Obviously, I don’t know the answer. I suspect the answer is both yes and no. It is true that in days long past, software used to run just fine on hardware orders of magnitude slower than we have today. You’ll often here software folk who grew up in that time yearn for the good ol’ days of software.
Please remind me how we are moving forward. In this video, a machine from the year ~2000 (600MHz, 128MB RAM, spinning-rust hard disk) running Windows NT 3.51. Note how incredibly snappy opening apps is. 👇 pic.twitter.com/YEO824vIqI— Julio Merino (@jmmv) June 22, 2023
But most of the complaints miss one thing: software today just does a whole lot more. If you’re looking at the evolution of web interfaces, we’ve gone from simple static websites to full-blown interactive ones. Even desktop app UIs have gotten significantly more advanced. We’ve gone from 8-bit games to incredible photorealistic games with amazing physics effects. We’ve made advancements in science (AI, genetics, etc) purely from the level of demanding simulations we can run. In this sense, software isn’t getting slower, it’s just doing more.

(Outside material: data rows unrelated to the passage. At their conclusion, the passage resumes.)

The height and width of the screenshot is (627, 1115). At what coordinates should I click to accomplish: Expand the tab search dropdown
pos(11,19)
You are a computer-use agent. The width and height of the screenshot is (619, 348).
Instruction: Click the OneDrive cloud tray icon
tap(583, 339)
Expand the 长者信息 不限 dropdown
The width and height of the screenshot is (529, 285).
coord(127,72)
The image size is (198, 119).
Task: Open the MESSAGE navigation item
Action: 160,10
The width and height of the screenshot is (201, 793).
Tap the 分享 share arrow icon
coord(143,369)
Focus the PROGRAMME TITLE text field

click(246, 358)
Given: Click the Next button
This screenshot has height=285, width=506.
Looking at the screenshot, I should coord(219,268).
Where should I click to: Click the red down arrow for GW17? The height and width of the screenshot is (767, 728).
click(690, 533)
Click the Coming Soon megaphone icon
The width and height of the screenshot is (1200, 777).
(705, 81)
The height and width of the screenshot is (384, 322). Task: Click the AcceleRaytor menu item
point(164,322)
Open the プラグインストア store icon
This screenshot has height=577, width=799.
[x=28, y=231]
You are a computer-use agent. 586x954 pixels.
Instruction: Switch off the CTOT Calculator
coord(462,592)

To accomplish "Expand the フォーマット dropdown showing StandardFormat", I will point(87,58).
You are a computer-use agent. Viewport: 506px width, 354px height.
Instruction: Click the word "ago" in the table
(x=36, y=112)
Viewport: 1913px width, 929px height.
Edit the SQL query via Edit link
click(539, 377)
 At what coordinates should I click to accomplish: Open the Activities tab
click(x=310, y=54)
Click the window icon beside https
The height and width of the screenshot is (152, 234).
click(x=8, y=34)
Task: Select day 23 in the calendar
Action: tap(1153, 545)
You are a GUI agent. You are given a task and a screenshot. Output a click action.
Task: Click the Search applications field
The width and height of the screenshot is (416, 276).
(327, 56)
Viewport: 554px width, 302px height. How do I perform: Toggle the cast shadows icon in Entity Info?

On the other hand hardware is fast enough that, for the most part, we just don’t have to worry about performance anymore. And with that comes care-free software development – we’re happy to just ship an unending number of features without optimising the performance to any significant degree. That’s probably why complaints about slow software are mostly reserved for consumer software. It’s the one area where a) performance doesn’t matter nearly as much b) there are financial incentives to shipping faster at the expense of performane and c) Electron.